Of course, besides the occasional tongue lashing, the most common response from my parents was a look of confusion, pain, and serious concern, and that made me feel even more stupid and abnormal, because none of my other five siblings ever got that look.

I think I might have been relieved if they had seriously punished me. But now, I can see they just did not know what to do.

And they tried hard. At least my mom did. She spent so much time with me that she never spent with the other five kids. She spent long hours during the summer trying to teach me the multiplication tables. I remember her spending time, I must have been four, trying to teach me the alphabet. And she did all this while my sisters and brothers were out with friends, playing games, riding their bikes.
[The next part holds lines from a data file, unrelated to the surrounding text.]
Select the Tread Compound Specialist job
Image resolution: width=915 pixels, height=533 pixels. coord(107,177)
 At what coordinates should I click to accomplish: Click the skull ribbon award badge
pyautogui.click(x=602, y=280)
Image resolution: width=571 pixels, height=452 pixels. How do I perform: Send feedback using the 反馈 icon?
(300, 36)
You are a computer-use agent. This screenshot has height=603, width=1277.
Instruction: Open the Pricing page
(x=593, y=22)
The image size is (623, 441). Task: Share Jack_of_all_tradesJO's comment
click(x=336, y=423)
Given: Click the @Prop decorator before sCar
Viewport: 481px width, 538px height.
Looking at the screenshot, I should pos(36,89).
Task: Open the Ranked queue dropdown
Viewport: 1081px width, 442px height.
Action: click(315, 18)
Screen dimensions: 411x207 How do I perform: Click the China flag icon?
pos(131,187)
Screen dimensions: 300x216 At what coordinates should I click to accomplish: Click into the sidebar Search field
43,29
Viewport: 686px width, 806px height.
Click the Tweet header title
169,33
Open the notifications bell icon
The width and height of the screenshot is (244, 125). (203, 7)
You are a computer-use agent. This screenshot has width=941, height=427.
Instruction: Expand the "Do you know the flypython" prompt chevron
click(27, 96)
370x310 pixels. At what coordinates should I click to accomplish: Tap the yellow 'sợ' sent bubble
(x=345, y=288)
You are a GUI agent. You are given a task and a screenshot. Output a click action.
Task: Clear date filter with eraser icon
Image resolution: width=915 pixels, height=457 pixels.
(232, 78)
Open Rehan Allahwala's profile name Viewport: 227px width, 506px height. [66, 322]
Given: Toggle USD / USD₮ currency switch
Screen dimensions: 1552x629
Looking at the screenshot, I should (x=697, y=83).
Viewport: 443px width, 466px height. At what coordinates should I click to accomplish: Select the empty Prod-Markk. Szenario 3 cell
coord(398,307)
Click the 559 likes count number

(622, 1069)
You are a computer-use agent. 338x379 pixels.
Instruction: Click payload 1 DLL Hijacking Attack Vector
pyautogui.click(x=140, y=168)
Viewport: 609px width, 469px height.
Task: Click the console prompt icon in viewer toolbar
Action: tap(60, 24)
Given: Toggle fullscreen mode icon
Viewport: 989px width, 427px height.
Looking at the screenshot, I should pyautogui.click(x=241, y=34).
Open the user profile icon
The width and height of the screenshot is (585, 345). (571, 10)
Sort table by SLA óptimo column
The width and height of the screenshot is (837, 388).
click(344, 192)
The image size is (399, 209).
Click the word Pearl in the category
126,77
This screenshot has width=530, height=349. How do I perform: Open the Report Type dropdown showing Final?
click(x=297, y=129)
And I was inside while she showed me flash cards. 2x2=4. 3x7=21. 6x6=36. And so on. You know, as I typed that, I could feel again myself, sitting at that kitchen table with her, my head in my hands, as she coaxed me to look up at the card, feeling that hopeless, dejected feeling that I was somehow slow and stupid. How I love my mother for doing that with me. My brothers and sisters all agree to this day that I was her favorite, and I agree, but not perhaps for how they mean it. I was born very prematurely in the Fifties, at 2 pounds 11 ounces. I think she just thought (probably correctly) I just wasn't thriving, and was determined to help me catch up.

I still remember the reward she gave me when I could recite the alphabet. My dad was serving as the XO on a destroyer out of Newport, RI, and she gave me this, which was the most singularly awsome, excellent thing I had ever received in my short life:

It was a toy destroyer called "The Fighting Lady" and it fired a gun and missiles, and had wheels on the bottom so you could roll it across the floor.

When I got older, I had to go to summer school for several years, they threatened to keep me back if I didn't. I had an ex-nun who was good friends with my mother who tutored me in 5th grade, I went to her house twice a week for a year, and she tried to teach me in all subjects.

In Seventh Grade, my dad (who was the XO of Subic Bay in the Philippines) hired a young enlisted man who came to the house in his blues. I recall he was a Radioman, and he tried to tutor me in math.

I remember that young sailor trying gently to talk to me as I put my head down on my crossed arms on the desk, refusing to even look up.

Sigh. All that comes back to me, and I realize how lucky I was. My parents never gave up trying. Never. How I miss them both. And I will be forever grateful to them. Always. It could have turned out much differently for me, if not for them.

97 posted on 03/11/2026 10:38:53 AM PDT by rlmorel (Factio Communistica Sinensis Delenda Est)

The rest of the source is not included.